Wakil Ketua Komisi VIII DPR RI, Abdul Wachid, mengatakan kelonggaran masa pelunasan diharapkan dapat mengurangi beban calon jemaah sekaligus memberikan kepastian dalam mempersiapkan keberangkatan.
“Kami akan berusaha memberikan kesempatan kepada calon jemaah haji agar ada ruang untuk pelunasan yang lebih longgar. Paling tidak ada waktu lima bulan,” kata Wachid dalam rapat kerja bersama Kementerian Haji dan Umrah di Jakarta, Selasa (18/8/2026).
Wachid menjelaskan, pada penyelenggaraan haji tahun ini, pelunasan tahap pertama diberikan selama satu bulan, dilanjutkan tahap kedua selama satu pekan dan tahap ketiga selama tiga hari. Menurutnya, skema tersebut perlu dievaluasi agar calon jemaah haji 2027 memiliki waktu lebih panjang untuk menyiapkan biaya pelunasan.
Namun, perpanjangan masa pelunasan hingga sekitar lima bulan membutuhkan persiapan penyelenggaraan haji yang dimulai lebih awal. Karena itu, pembahasan dan pengambilan keputusan terkait penyelenggaraan haji 2027 juga perlu dipercepat.

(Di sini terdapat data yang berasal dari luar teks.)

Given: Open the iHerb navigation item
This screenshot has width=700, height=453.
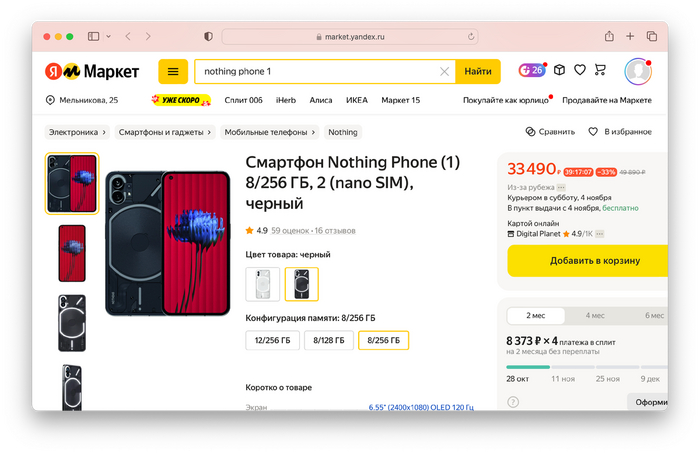Looking at the screenshot, I should (286, 100).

Salah satu langkah yang akan dilakukan Komisi VIII adalah membentuk Panitia Kerja (Panja) Haji setelah evaluasi laporan pertanggungjawaban keuangan penyelenggaraan ibadah Haji 1447 Hijriah/2026 selesai.
“Selanjutnya, nanti kita lanjutkan untuk pembentukan Panja Haji,” ujar Wachid.

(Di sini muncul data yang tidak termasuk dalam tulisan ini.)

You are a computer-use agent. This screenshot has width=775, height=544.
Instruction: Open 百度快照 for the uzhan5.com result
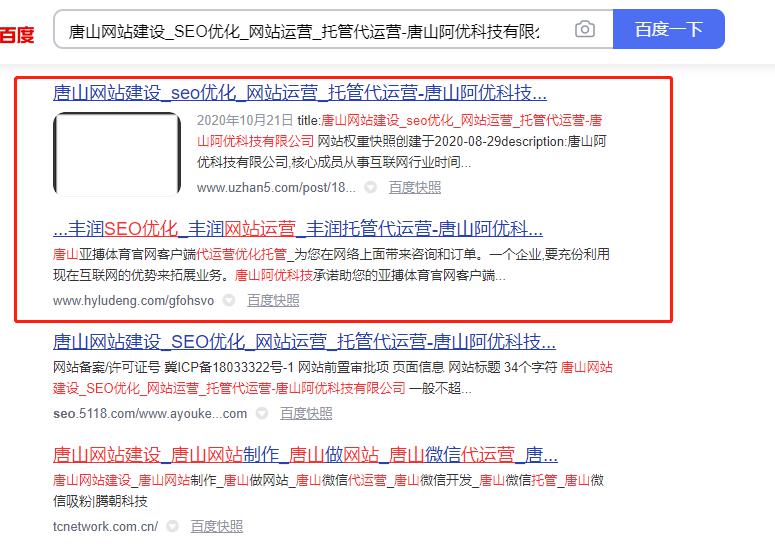[414, 187]
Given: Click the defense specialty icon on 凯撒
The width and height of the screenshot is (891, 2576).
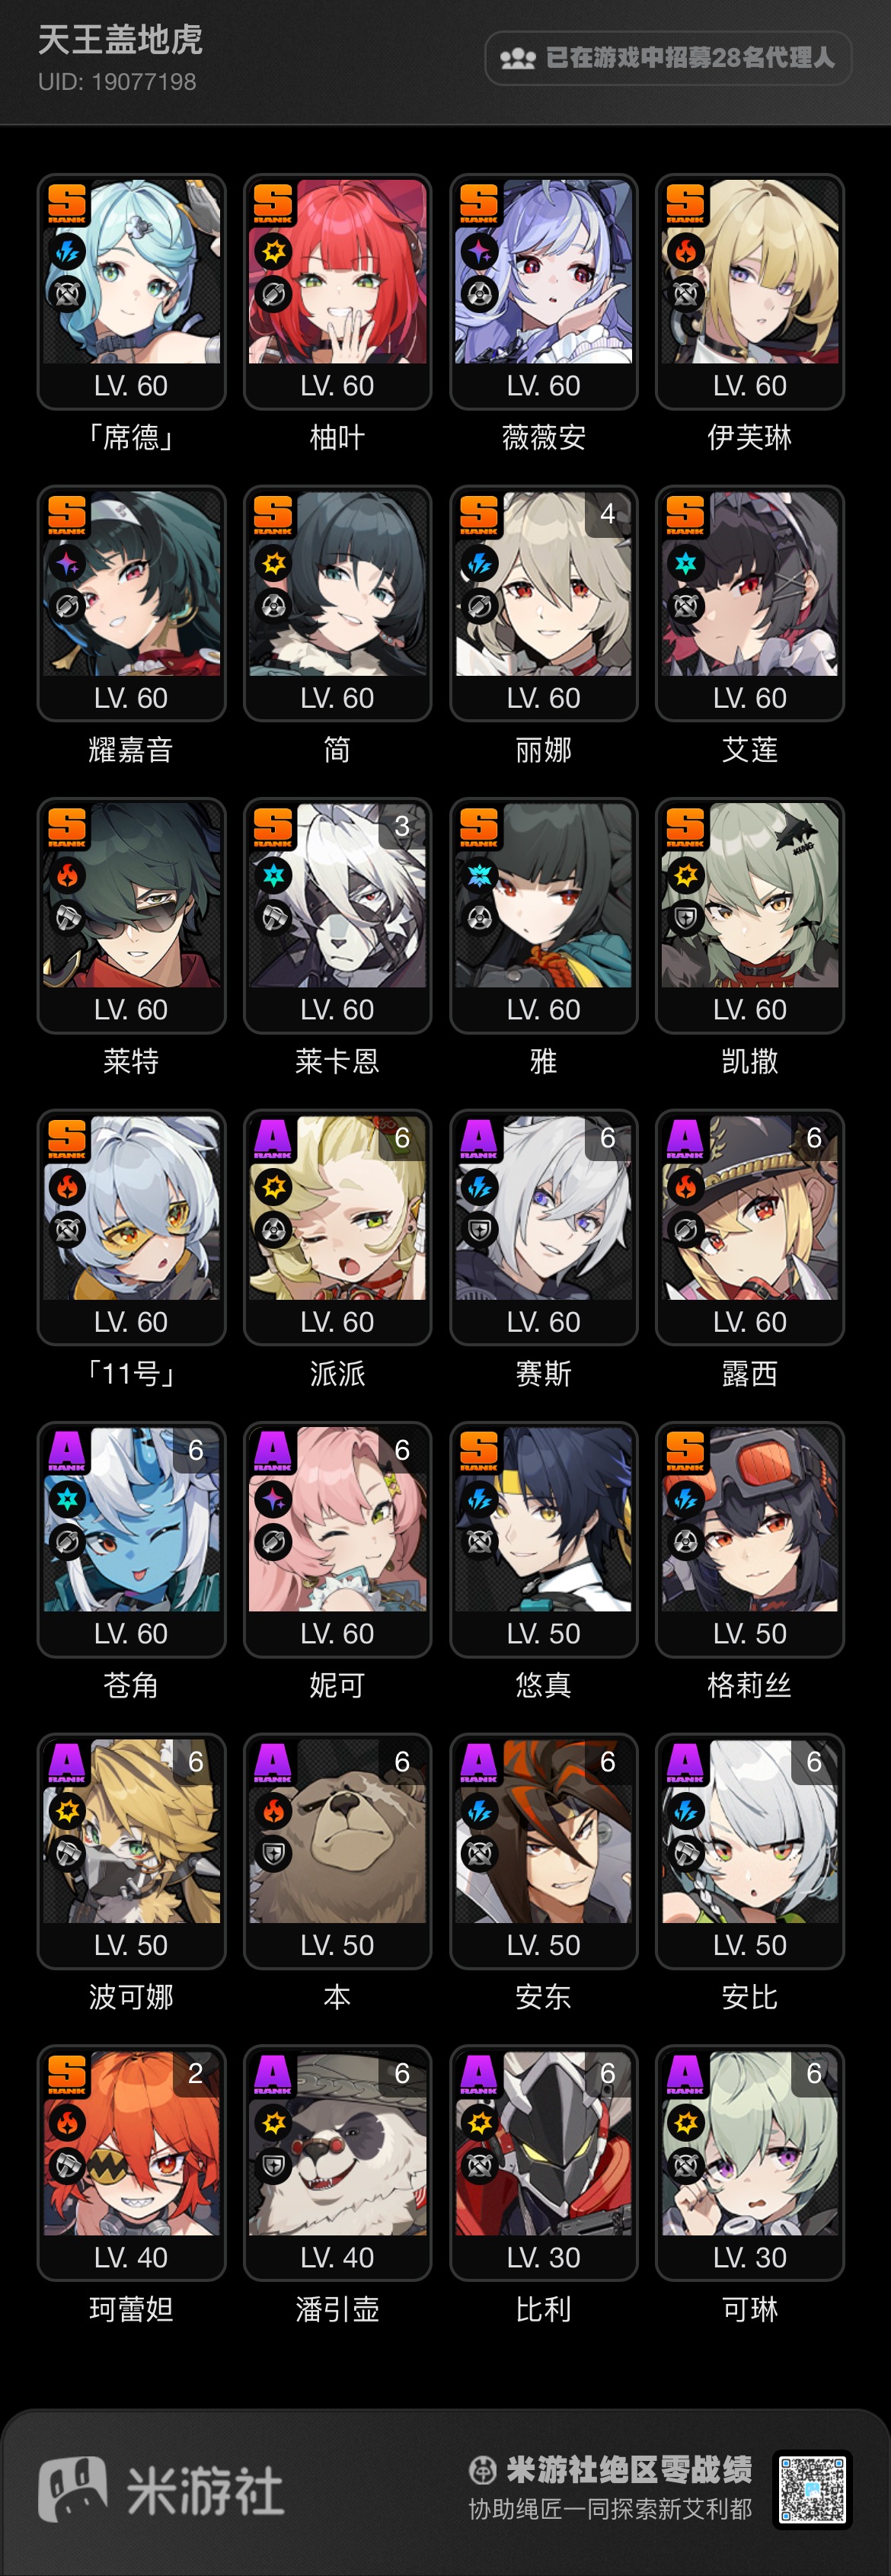Looking at the screenshot, I should coord(685,919).
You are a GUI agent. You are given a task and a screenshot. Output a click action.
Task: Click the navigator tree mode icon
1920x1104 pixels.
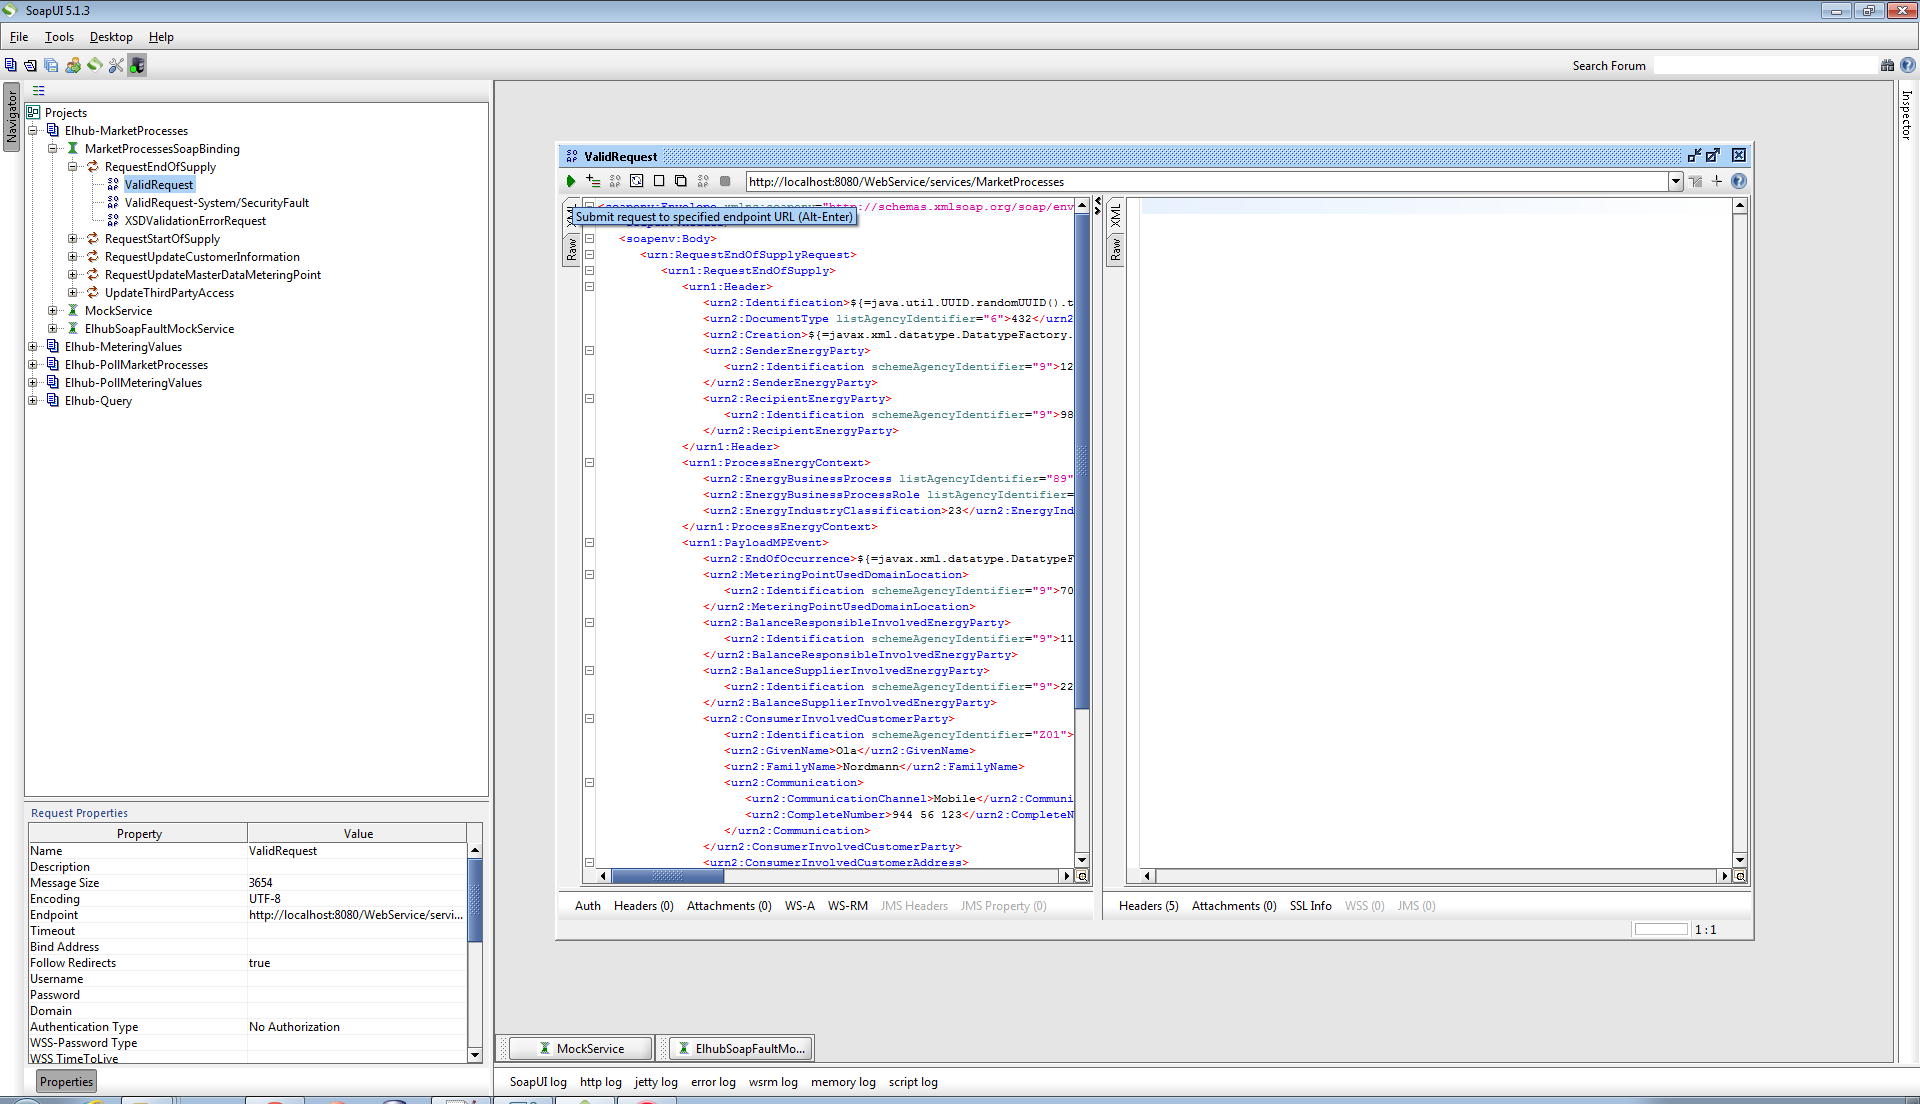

Panja Haji nantinya akan membahas berbagai aspek penyelenggaraan haji 2027, termasuk biaya, tahapan pelunasan, pelayanan jemaah, dan kebutuhan teknis lainnya.
Sebelumnya, Komisi VIII menskors rapat evaluasi laporan pertanggungjawaban keuangan penyelenggaraan ibadah Haji 1447 Hijriah/2026 karena dokumen laporan baru diterima anggota Komisi VIII saat rapat berlangsung. Rapat dijadwalkan dilanjutkan pada Rabu (19/8/2026) pukul 10.00 WIB.
Legislator Gerindra itu mengatakan waktu tambahan diperlukan agar anggota Komisi VIII dapat mempelajari laporan tersebut secara menyeluruh. Evaluasi ini menjadi bahan penting untuk memperbaiki penyelenggaraan haji sekaligus menyusun kebijakan haji 2027.
“Ini untuk perbaikan haji berikutnya dan untuk menyelamatkan Kementerian Haji dan Umrah,” kata Abdul Wachid.
Komisi VIII berharap percepatan evaluasi dan pembentukan Panja Haji dapat memberikan ruang yang lebih panjang dalam mempersiapkan penyelenggaraan haji 2027, termasuk merumuskan skema pelunasan biaya yang lebih memberikan kelonggaran bagi calon jemaah.